Each of us, whether we admit it or not, in our favorite activities or passions, certainly has an object, a phrase, a "good luck" ritual: the jolly garment of the university exams, the four-leaf clover in the book, the fang of that tal boar, the usual phrase before starting a business, going under that particular bridge before an event, etc. I knew a man who, if he heard "good hunting" as he started off with the rifle on his shoulder, immediately changed his mind and went home. The superstition is much more widespread than we think, even among the most rational people. He is probably ubiquitous among hunters, whether he confesses or not. There are some signals considered inauspicious, others propitious. For my natural predisposition I am not inclined to consider the former while I am more attentive to the signs of good luck. As often happens, my lucky star was lurking behind a constellation of events so to speak "unfortunate".
We are in late hunting season. In the last month, including the previous Saturday, fate had made fun of me by making sure that, once on my right, once on my left (sometimes even both!) The posts next to mine knocked down one or more wild boars without even being given the opportunity to glimpse a bristle. It looked like an evil spell!
When I get to my post I see the other friends walking past me heading into the ditch and I greet them with a sincere "Best of luck!". I begin to observe the trot I have to cover: it is beaten, but not that much. To improve the view, I cut some leafy twigs with pruning shears, a habit learned from the jokes in the harsh Maremma scrub and, always in honor of Maremma practices, I control the direction of the wind, supporting actor but decisive in the wild boar hunting. I'm in good wind, luckily! I remove the dry leaves from the ground that risk denouncing my every slightest movement of my feet. I place the rifle case on the branch of an holm oak and turn on my Aimpoint by adjusting the intensity of the red dot according to the light present.
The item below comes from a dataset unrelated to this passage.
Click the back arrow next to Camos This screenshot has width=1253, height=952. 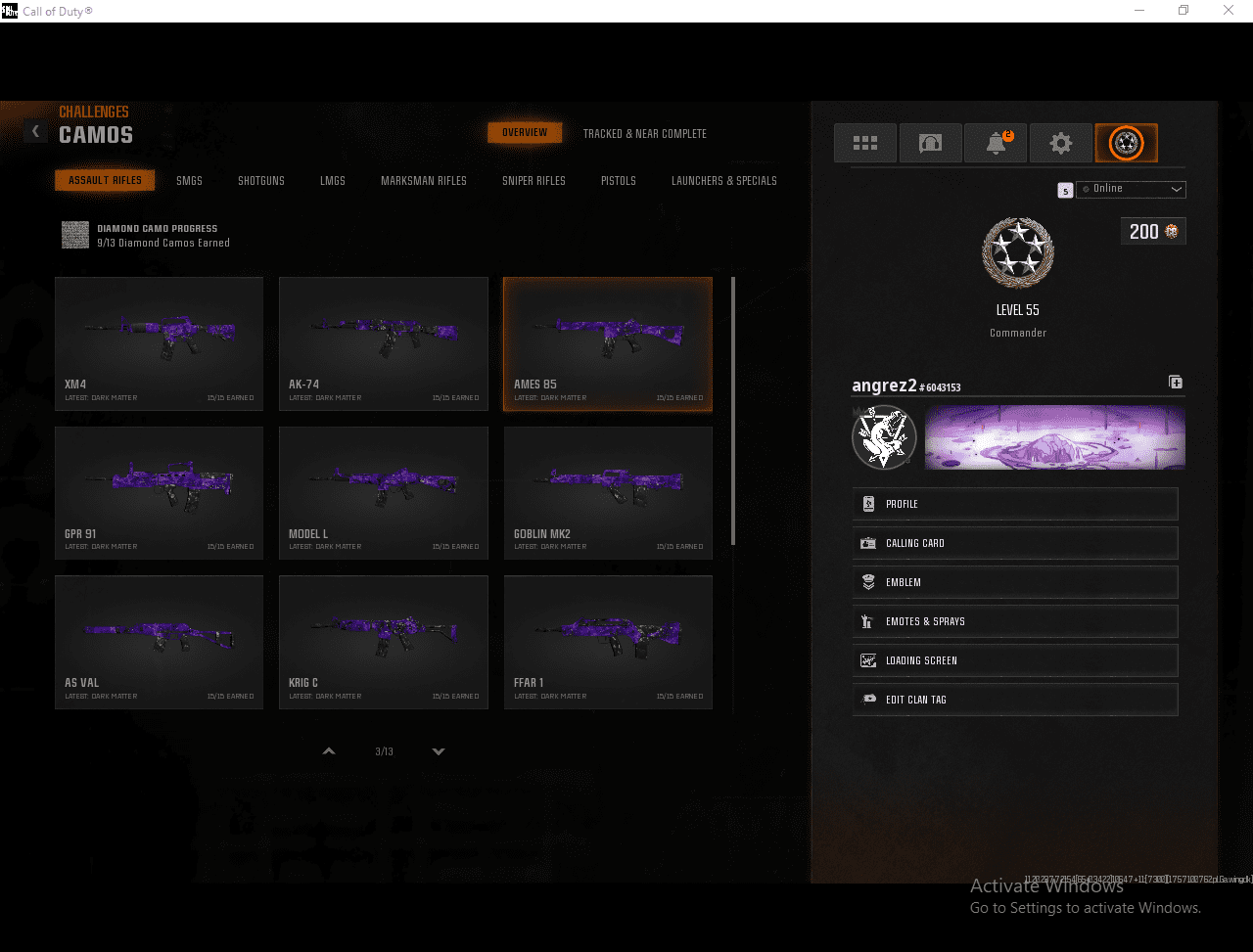tap(35, 130)
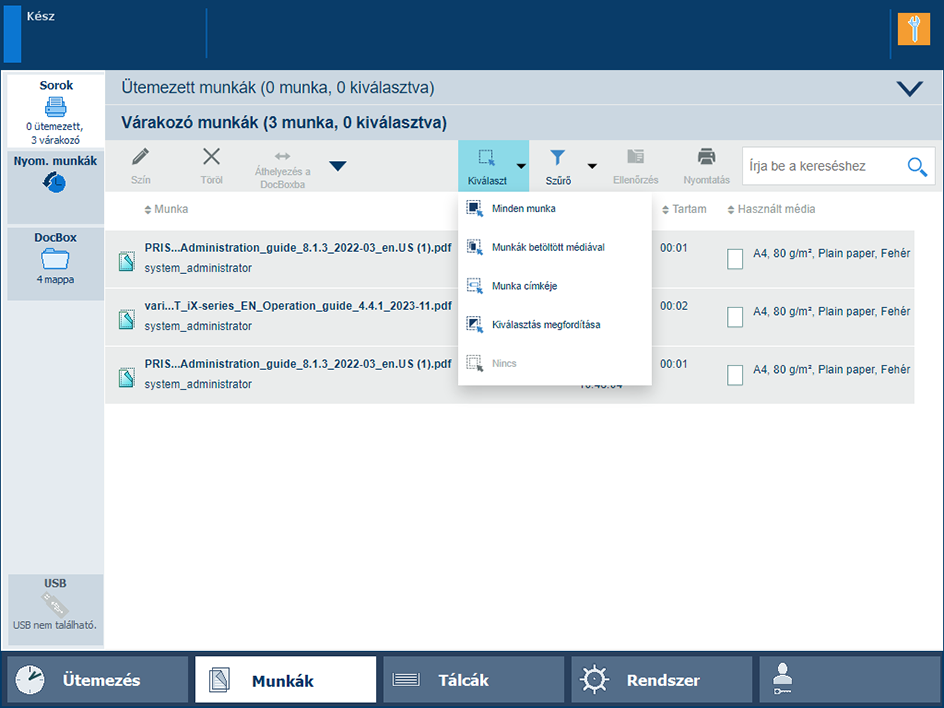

When the dogs loose, the morning eats are immediately found by their truffles and after a quick approach, a thunderous bark at stop indicates the discovery of the animals. The first canizze head down, along the ditch, and it is there that the first wild boars are stopped. As I wriggle in these sterile thoughts, my attention is drawn to the black-dotted red of a vermillion-eyed ladybug, alongside the green cordura field of my rifle's scabbard. I gently lift her onto the index finger and, in a silent and funny face to face, I tell her in my thoughts "They say it brings good luck: then, come on! Today is your chance to prove it!”I place the ladybug on the leaf of an holm oak. A few quick minutes pass. "Crack!A suspicious noise catches my attention. I'm not sure what it is, it could be a boar, but I can't rule out that it's a dog, although all the dogs on the team wear bells around their necks. After a few moments another "crack!" and, immediately, in the thick of the scrub, a shadow. As soon as it enters the cone of visibility that I cut out of the branches, the wild boar is outlined. The 30.06 ball spat out by the Browning Bar Tracker Pro HC nail the animal in place. While on the radio the canai ask which dogs were on the trail of the stopped boar, I begin to hear the dogs and in no time at all three auxiliaries reach the animal to take their revenge. "Hallelujah! " I rejoice between me and me "The unfortunate carousel of absurd jokes in which good luck came to touch me without ever being grabbed has finally stopped!".
Taken as a childish instinct to go and thank the ladybug, I no longer find it on the leaf where I left it. Only after a while do I see her next to the cartridge case, as if to claim, small and stiff, her magical influence on the success of this hunting day.